A Modular Framework for Building Variable-Input-Length Tweakable Ciphers

For this weeks study group I presented a paper by Shrimpton and Terashima from AsiaCrypt 2013[1]: A Modular Framework for Building Variable-Input-Length Tweakable Ciphers. Starting from the bottom, the authors take a modular approach to build an Authenticated Encryption (AE) scheme, starting with some relatively simple primitives and extending their functionality until full AE is supported. So, the paper can be broken up into 4 sections:
  1. Introduce our primitives: Tweakable Block Ciphers (both Beyond Birthday fixed-input-length and Variable-input-length)
  2. Combine these with their new Protected IV (PIV) to form an Arbitrary Input Length Tweakable Block cipher (AIL TBC)
  3. Provide two explicit examples of such constructions
  4. Build a secure AE scheme out of a VIL TBC
From a practical point of view, Part 3 is arguably the most interesting, because it provides explicit examples of secure constructions and (when combined with 4) yields an AE scheme that may be secure beyond the birthday bound (which is the point at which most symmetric security proofs break down).
This blog will mainly focus on Part 2, and readers are encouraged to read the full paper for more details on .


Very briefly, let us sketch a few key notions:
  • A TBC (Tweakable Blockcipher) acts like a family of block ciphers, one for each tweak. If it is secure, then any change in the tweak should make the TBC act completely differently, which we call an STPRP (for strong tweakable pseudo-random permutation).
  • A primitive is VIL (Variable Input Length) secure if it is secure when queried on messages of different lengths
  • A primitive is AIL (Arbitrary Input Length) secure if it is secure when queried with message of any (single) length
  • Authenticated Encryption was discussed in a blog post last year[2] and (roughly) corresponds to secure communication between two people sharing a key.
  • The Birthday Bound on n bits is roughly $q^2/2^n$, and is the point many symmetric security results break down. A scheme that is still secure for $q>2^{n/2}$ is known as Beyond Birthday Bound (BBB) secure.

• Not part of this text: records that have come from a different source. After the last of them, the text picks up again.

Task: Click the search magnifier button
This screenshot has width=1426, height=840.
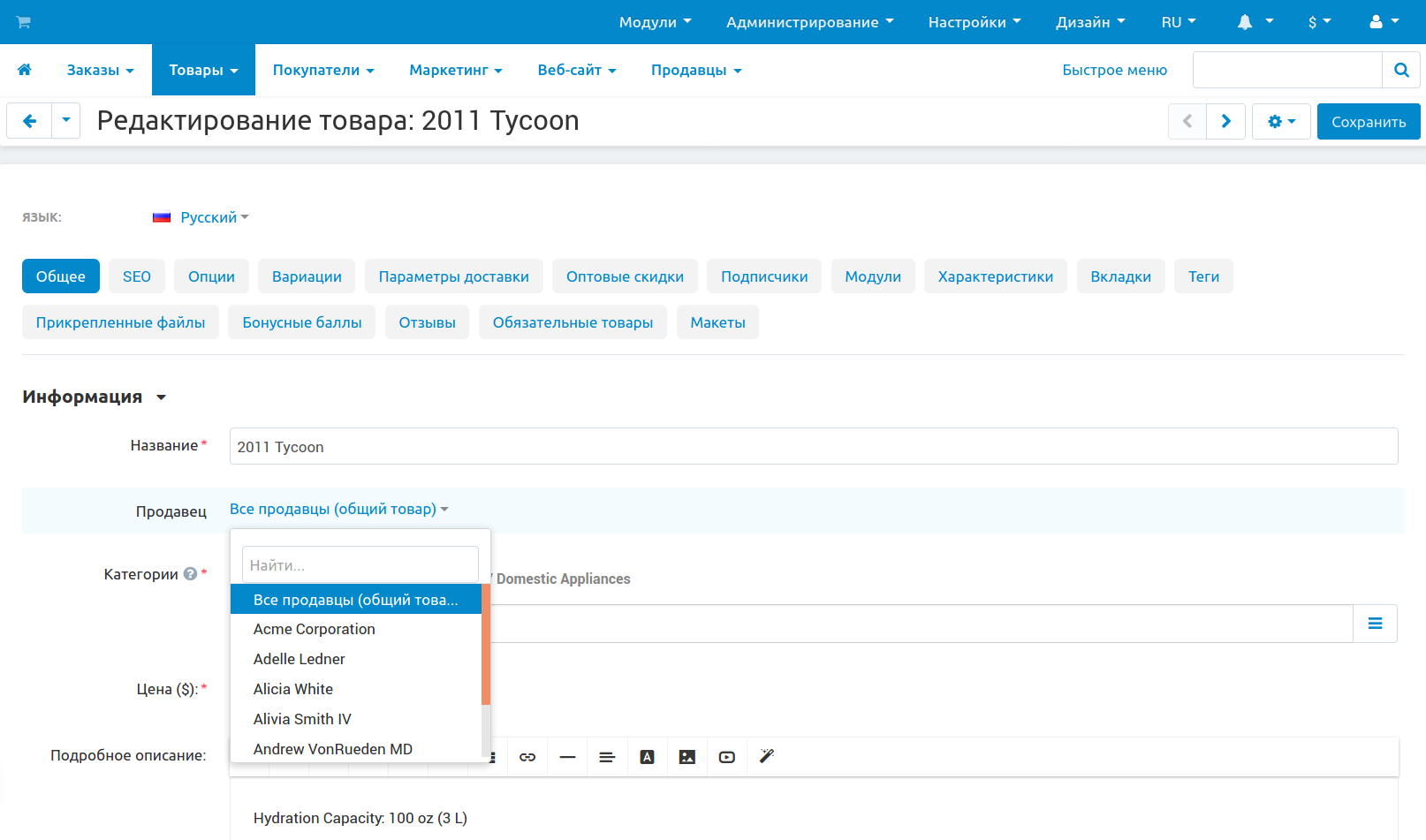Action: click(x=1400, y=70)
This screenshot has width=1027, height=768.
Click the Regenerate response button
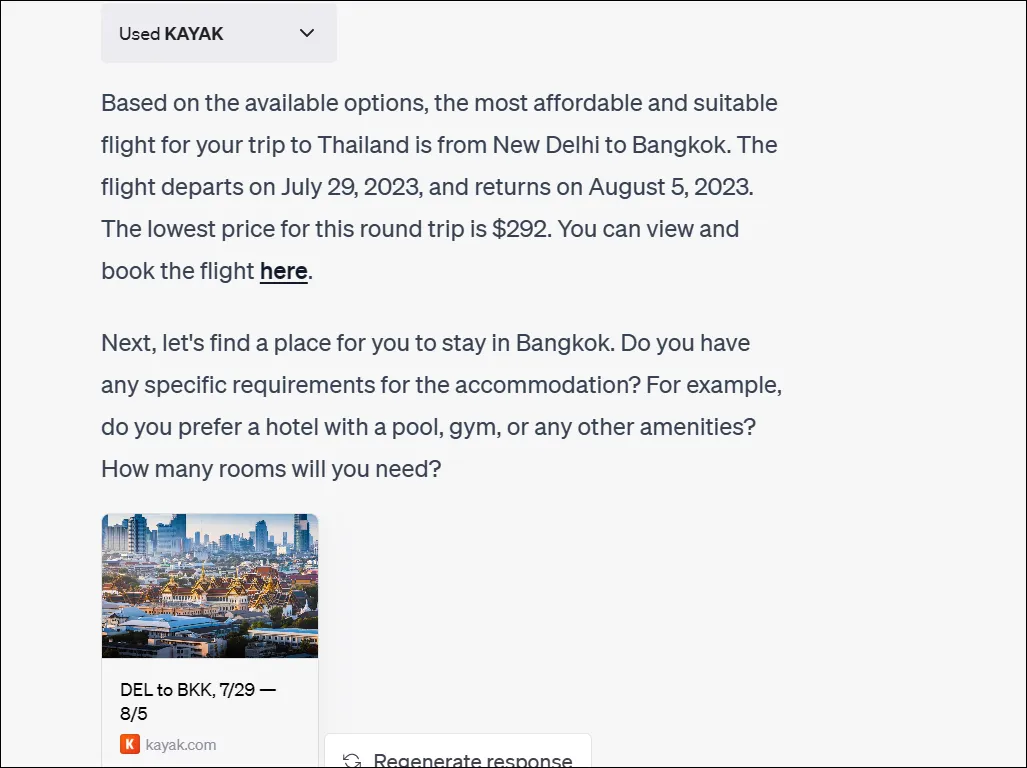458,752
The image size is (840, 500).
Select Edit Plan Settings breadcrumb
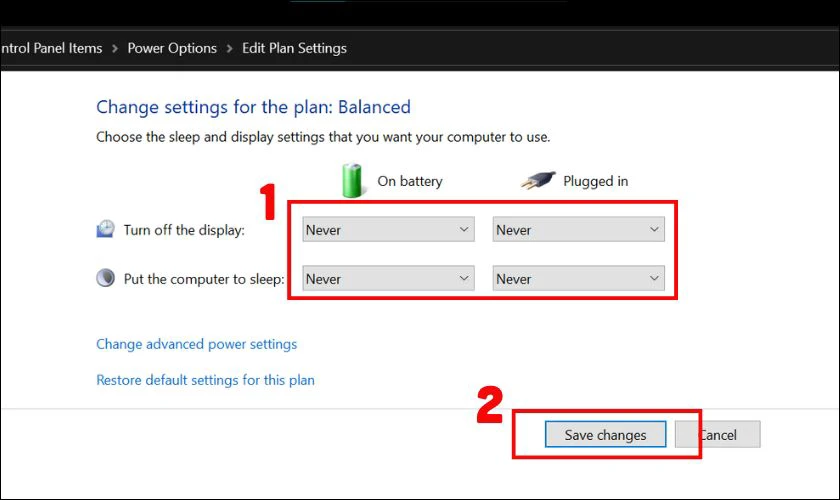click(x=294, y=48)

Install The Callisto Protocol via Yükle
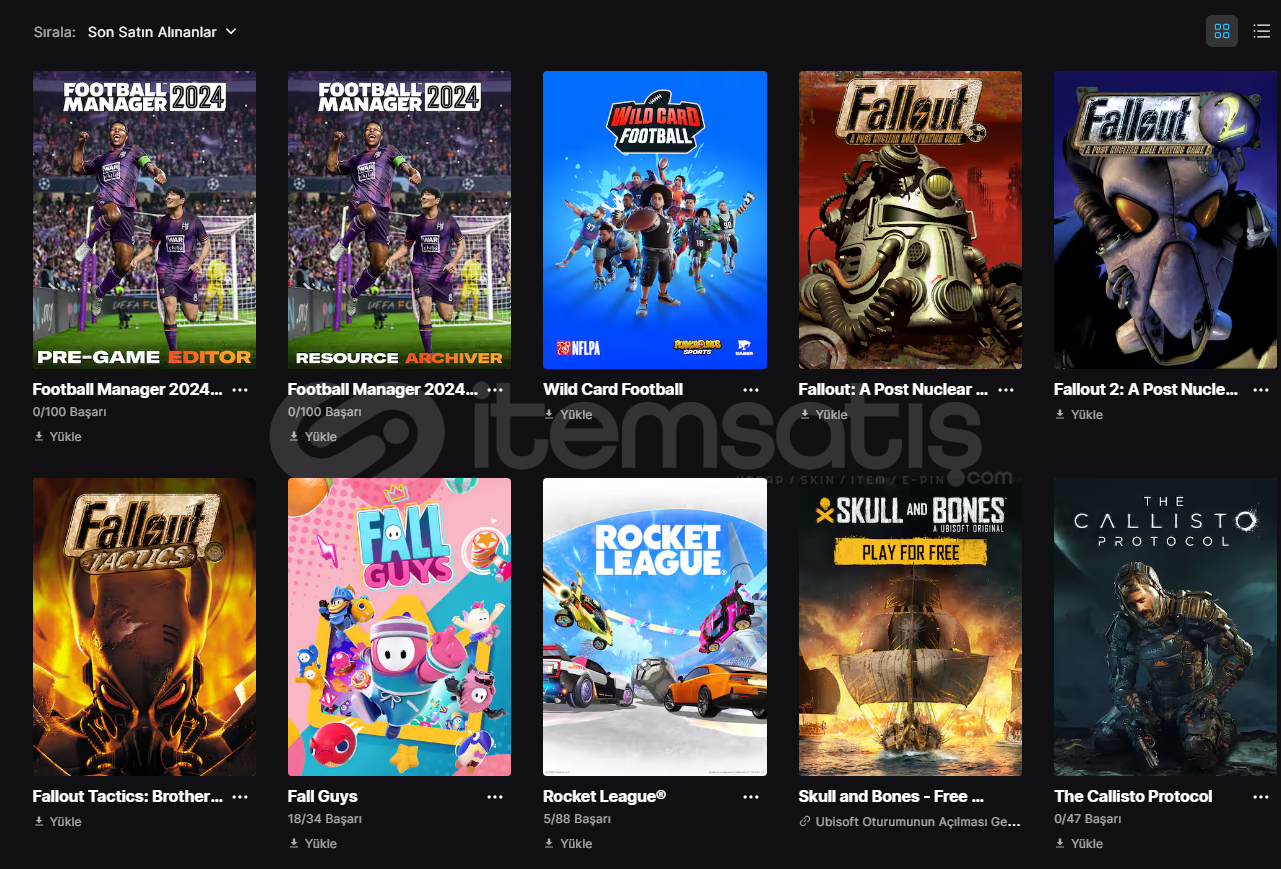click(1079, 843)
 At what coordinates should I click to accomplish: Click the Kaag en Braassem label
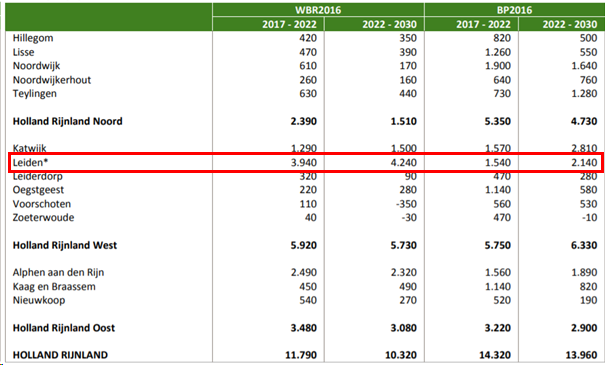54,287
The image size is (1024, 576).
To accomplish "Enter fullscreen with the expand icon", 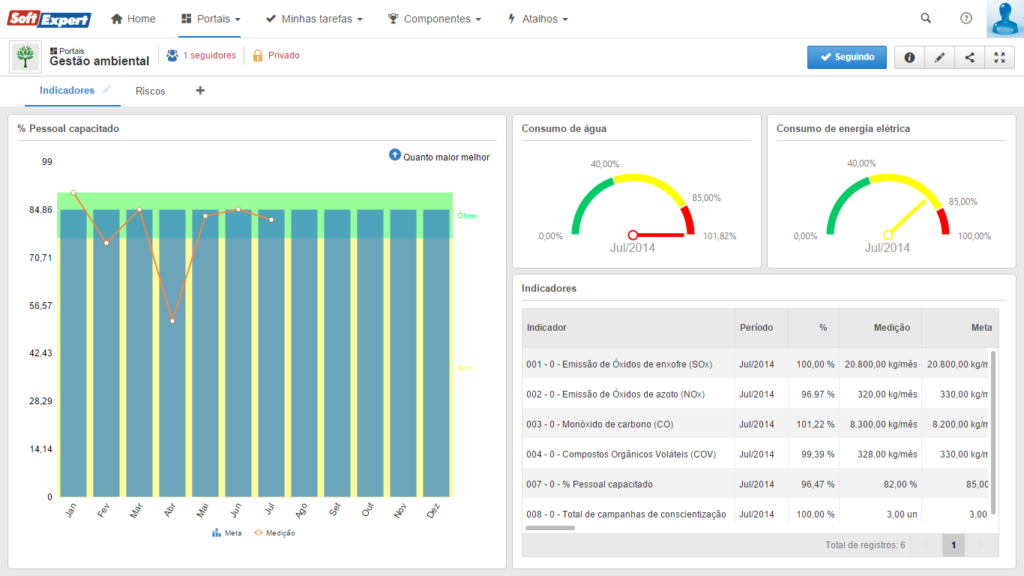I will pyautogui.click(x=999, y=57).
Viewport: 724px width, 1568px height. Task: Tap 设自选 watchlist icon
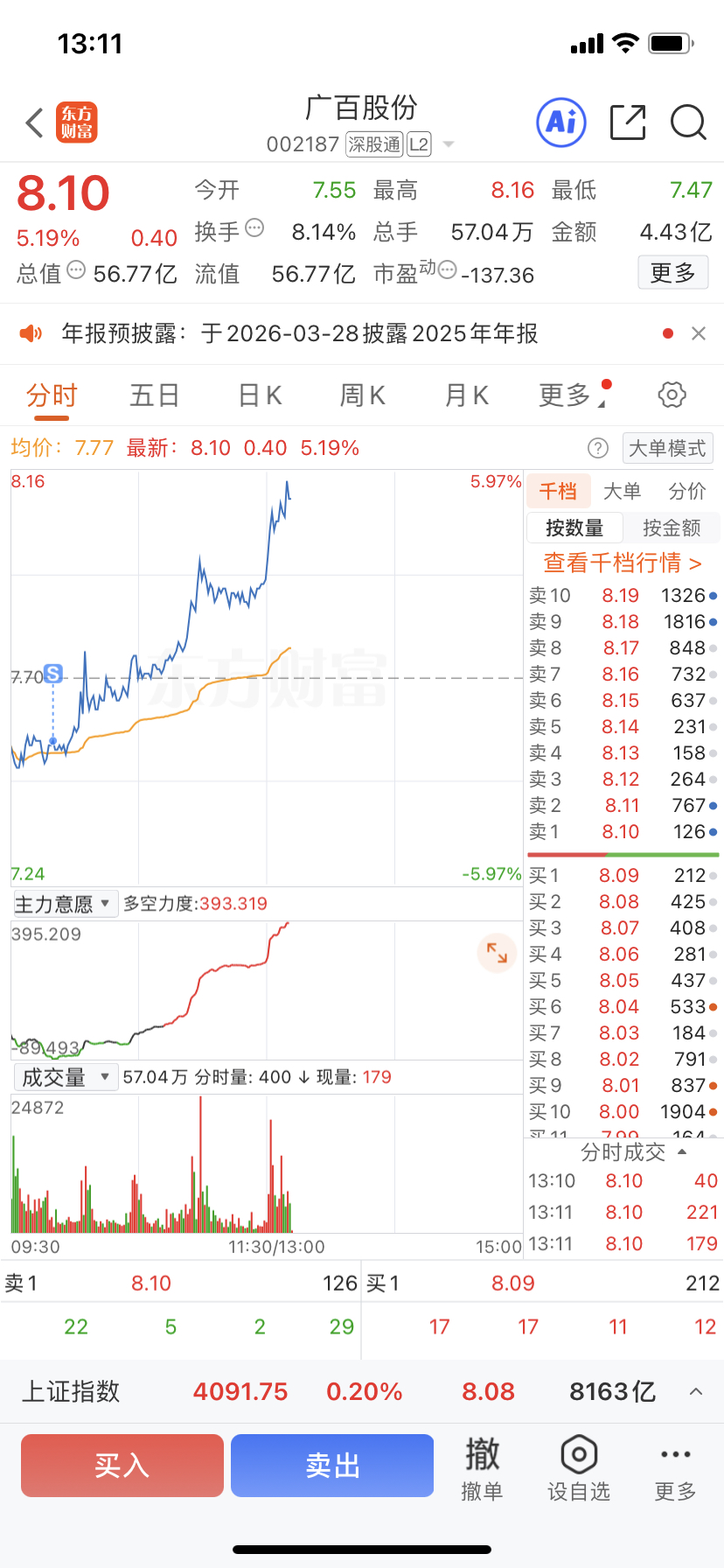coord(578,1467)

The Protected IV (PIV) construction

The key aim of the paper was to build a secure VIL TBC (ie an STPRP) from a fixed-width TBC with variable length tweak (F) and a VIL TBC (V). To do so, the authors describe the PIV (for Protected-IV) scheme. A diagram of the construction is given to the right, and we thank the authors for permission to reproduce their graphic. It can be seen as an extension of the SIV scheme[3], except that by re-encrypting the keeping the IV secret ("protecting" it) and letting it carry some information about the plaintext, the authors have managed to remove the ciphertext expansion required for SIV security.
The most interesting thing about the scheme is that V does not have to be secure as a VIL TBC: V only has to be secure if the tweak is never repeated (similar to the idea of a nonce-based authenticated encryption scheme). This makes V much easier to construct with (for example) a slight variant of counter mode sufficing.
The idea behind the proof is relatively intuitive, built around the fact that (because F is secure) the IV is random and doesn't repeat (up to a birthday bound term on |IV|). So, V is always called with a unique tweak, securely encrypting the X_r (or decrypting the Y_r) content, and so the output is nicely random, making the whole scheme a secure STPRP. Thus security of the scheme reduces to the security of F, V and of a birthday attack on the IV.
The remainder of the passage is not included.